[TO DO] Here is the listing. Print it exactly.

[DATA PROVIDED]
# # # #

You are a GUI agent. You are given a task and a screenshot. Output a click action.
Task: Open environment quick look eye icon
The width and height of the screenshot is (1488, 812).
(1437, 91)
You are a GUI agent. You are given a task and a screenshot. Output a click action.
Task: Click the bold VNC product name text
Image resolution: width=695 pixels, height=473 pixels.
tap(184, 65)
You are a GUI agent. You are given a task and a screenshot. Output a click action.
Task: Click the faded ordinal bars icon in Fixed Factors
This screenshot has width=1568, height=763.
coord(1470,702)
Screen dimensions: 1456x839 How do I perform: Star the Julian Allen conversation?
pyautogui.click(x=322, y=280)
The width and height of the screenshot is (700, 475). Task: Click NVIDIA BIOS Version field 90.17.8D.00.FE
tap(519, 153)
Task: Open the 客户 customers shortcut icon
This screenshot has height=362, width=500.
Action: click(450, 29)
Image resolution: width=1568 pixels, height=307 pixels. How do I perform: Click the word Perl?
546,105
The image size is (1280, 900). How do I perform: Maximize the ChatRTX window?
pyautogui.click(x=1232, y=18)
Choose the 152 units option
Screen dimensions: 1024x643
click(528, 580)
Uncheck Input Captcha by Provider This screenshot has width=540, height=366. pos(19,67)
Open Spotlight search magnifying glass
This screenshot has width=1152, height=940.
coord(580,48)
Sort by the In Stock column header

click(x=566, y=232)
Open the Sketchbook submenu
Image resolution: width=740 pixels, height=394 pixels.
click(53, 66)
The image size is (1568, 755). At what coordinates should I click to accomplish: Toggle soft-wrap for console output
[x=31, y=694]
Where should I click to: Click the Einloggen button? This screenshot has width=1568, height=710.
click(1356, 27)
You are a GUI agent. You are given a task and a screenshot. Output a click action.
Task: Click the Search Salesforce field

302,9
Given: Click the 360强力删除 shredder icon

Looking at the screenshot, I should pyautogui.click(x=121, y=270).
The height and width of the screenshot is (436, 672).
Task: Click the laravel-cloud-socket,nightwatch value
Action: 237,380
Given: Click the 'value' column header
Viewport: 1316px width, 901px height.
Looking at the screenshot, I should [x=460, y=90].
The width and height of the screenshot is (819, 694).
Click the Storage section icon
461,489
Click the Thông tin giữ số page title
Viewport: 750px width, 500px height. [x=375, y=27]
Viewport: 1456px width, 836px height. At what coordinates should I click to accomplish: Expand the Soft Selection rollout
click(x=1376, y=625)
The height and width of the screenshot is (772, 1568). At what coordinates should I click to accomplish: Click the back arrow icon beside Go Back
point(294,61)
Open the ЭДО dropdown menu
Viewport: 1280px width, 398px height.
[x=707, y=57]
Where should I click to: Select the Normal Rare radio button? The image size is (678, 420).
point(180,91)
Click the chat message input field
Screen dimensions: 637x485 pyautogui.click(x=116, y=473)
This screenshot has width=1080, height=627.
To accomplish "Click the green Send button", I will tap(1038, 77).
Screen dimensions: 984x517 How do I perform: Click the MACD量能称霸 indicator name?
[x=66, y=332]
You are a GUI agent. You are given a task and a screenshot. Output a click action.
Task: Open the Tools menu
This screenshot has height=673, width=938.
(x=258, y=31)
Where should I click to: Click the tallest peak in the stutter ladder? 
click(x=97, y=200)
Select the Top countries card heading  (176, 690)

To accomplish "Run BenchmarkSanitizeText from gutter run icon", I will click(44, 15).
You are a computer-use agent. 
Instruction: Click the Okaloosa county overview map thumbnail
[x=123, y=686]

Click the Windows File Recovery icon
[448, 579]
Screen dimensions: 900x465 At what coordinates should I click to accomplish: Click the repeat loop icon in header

# # # #

[EXERCISE SOLUTION]
You are a GUI agent. You are given a task and a screenshot. Output a click action.
Task: Open environment quick look eye icon
The width and height of the screenshot is (1488, 812).
(1437, 91)
You are a GUI agent. You are given a task and a screenshot. Output a click action.
Task: Click the bold VNC product name text
Image resolution: width=695 pixels, height=473 pixels.
tap(184, 65)
You are a GUI agent. You are given a task and a screenshot. Output a click action.
Task: Click the faded ordinal bars icon in Fixed Factors
This screenshot has width=1568, height=763.
coord(1470,702)
Screen dimensions: 1456x839 How do I perform: Star the Julian Allen conversation?
pyautogui.click(x=322, y=280)
The width and height of the screenshot is (700, 475). Task: Click NVIDIA BIOS Version field 90.17.8D.00.FE
tap(519, 153)
Task: Open the 客户 customers shortcut icon
This screenshot has height=362, width=500.
Action: click(450, 29)
Image resolution: width=1568 pixels, height=307 pixels. How do I perform: Click the word Perl?
546,105
The image size is (1280, 900). How do I perform: Maximize the ChatRTX window?
pyautogui.click(x=1232, y=18)
Choose the 152 units option
Screen dimensions: 1024x643
click(528, 580)
Uncheck Input Captcha by Provider This screenshot has width=540, height=366. pos(19,67)
Open Spotlight search magnifying glass
This screenshot has width=1152, height=940.
coord(580,48)
Sort by the In Stock column header

click(x=566, y=232)
Open the Sketchbook submenu
Image resolution: width=740 pixels, height=394 pixels.
click(53, 66)
The image size is (1568, 755). At what coordinates should I click to accomplish: Toggle soft-wrap for console output
[x=31, y=694]
Where should I click to: Click the Einloggen button? This screenshot has width=1568, height=710.
click(1356, 27)
You are a GUI agent. You are given a task and a screenshot. Output a click action.
Task: Click the Search Salesforce field

302,9
Given: Click the 360强力删除 shredder icon

Looking at the screenshot, I should pyautogui.click(x=121, y=270).
The height and width of the screenshot is (436, 672).
Task: Click the laravel-cloud-socket,nightwatch value
Action: 237,380
Given: Click the 'value' column header
Viewport: 1316px width, 901px height.
Looking at the screenshot, I should [x=460, y=90].
The width and height of the screenshot is (819, 694).
Click the Storage section icon
461,489
Click the Thông tin giữ số page title
Viewport: 750px width, 500px height. [x=375, y=27]
Viewport: 1456px width, 836px height. At what coordinates should I click to accomplish: Expand the Soft Selection rollout
click(x=1376, y=625)
The height and width of the screenshot is (772, 1568). At what coordinates should I click to accomplish: Click the back arrow icon beside Go Back
point(294,61)
Open the ЭДО dropdown menu
Viewport: 1280px width, 398px height.
[x=707, y=57]
Where should I click to: Select the Normal Rare radio button? The image size is (678, 420).
point(180,91)
Click the chat message input field
Screen dimensions: 637x485 pyautogui.click(x=116, y=473)
This screenshot has width=1080, height=627.
To accomplish "Click the green Send button", I will tap(1038, 77).
Screen dimensions: 984x517 How do I perform: Click the MACD量能称霸 indicator name?
[x=66, y=332]
You are a GUI agent. You are given a task and a screenshot. Output a click action.
Task: Open the Tools menu
This screenshot has height=673, width=938.
(x=258, y=31)
Where should I click to: Click the tallest peak in the stutter ladder? 
click(x=97, y=200)
Select the Top countries card heading  (176, 690)

To accomplish "Run BenchmarkSanitizeText from gutter run icon", I will click(44, 15).
You are a computer-use agent. 
Instruction: Click the Okaloosa county overview map thumbnail
[x=123, y=686]

Click the Windows File Recovery icon
[448, 579]
Screen dimensions: 900x465 At what coordinates should I click to accomplish: Click the repeat loop icon in header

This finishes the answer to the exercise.